第76話 旧呂布軍に・・・
俺が療養している間に戦勝の宴での呂希と夏侯恩の話が張遼の元に届く。
「呂希様が?まさか・・・」
張遼は信じたく無いものの調査結果が全てであった。
戦に行く前に放った間者も陳宮の屋敷に出入りする夏侯恩の姿を目撃しており、それ以上に宴での醜態が全てであった。
報告では曹操も対応に苦慮している所だと締めくくられていた。
「皆に話がある。」
張遼は陳宮を除く主だったものを集めて手にした情報を伝える。
「おいおい、嘘だろ?」
「まじかぁ〜」
魏越、成廉は頭を抱える。
「不義か・・・」
高順は天を仰ぐ。
「皆に聞きたい、俺達はどうする?」
張遼の少ない言葉には身の振り方についてということは理解出来た。
「俺は呂希様と関わりが無いからな、このまま陳宮につくぜ。」
成廉はアッサリとしていた。
「俺もなぁ、どちらかと言うと曹清様の方がな。」
魏越としても共に行軍し、話すことも多かった曹清に感情移入出来ていた。
呂希は呂布の娘であるが故に家臣の多くを見下しており、積極的に関わった者は少ない、成廉、魏越にとって前の主君呂布の娘と言う事でしかない、害する気も無いが擁護する気も無かった。
二人が呂希を見捨てる中、高順が重い口を開く。
「俺は呂希様が奥方で良いと思っていた、曹清様はどうなるかわからぬが二人を娶ればいいとな。
・・・だが、陳宮を裏切ったとなれば話が違う。
陳宮の何処に非がある。
呂布様の為に己の俸禄を全て差出し、身を粉にして働く姿を見てきた、あいつこそ誠の忠臣であろう。
それを蔑ろにするのならば、主として相応しくない、少なくとも俺が忠節を捧げるには相応しくない。
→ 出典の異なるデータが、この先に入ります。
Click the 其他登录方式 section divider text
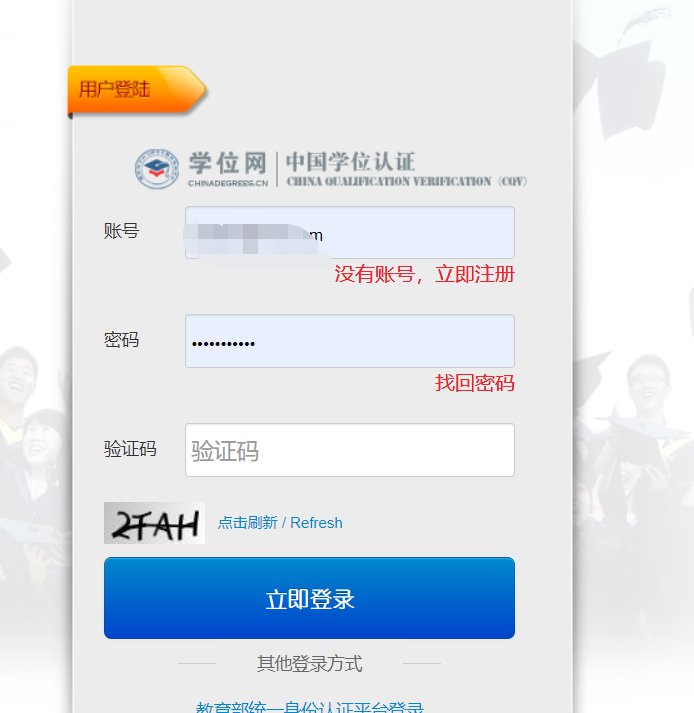This screenshot has width=694, height=713. 309,663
」
高順は悩みながらも、呂希を見捨てる決断をした。
「高順がそう言うとは思わなかったが、当然俺も呂希様には愛想が尽きた、我らの意見として陳宮に伝えるが問題あるか?」
張遼は呂布軍の中でも重鎮であった高順が呂希を見捨てたことに少し驚きがあるが、これで懸念は無くなった、陳宮を裏切った呂希を見捨てる決断を選択するのだった。
「無いな、だが今は心痛をかけるべきではないだろう?」
「そのとおりだ、時期を見て話をしようと思う。だが、その時に我らの意見が纏まっていないといけないと思ったからな。」
「なるほど、理解した。
その辺りは張遼に任せよう、俺はこのまま青州の守りに戻る。」
高順は陳宮の緊急事態だからこそ、単父に来ていたのだ、青州を守るために一刻も早く戻る必要があった。
「ああ、任せろ。
青州は任せたぞ。」
「おう!」
高順は翌日手勢を纏めて青州に帰還した。
俺が張遼から真実を伝えられたのは勅使が来る前日になるのであった。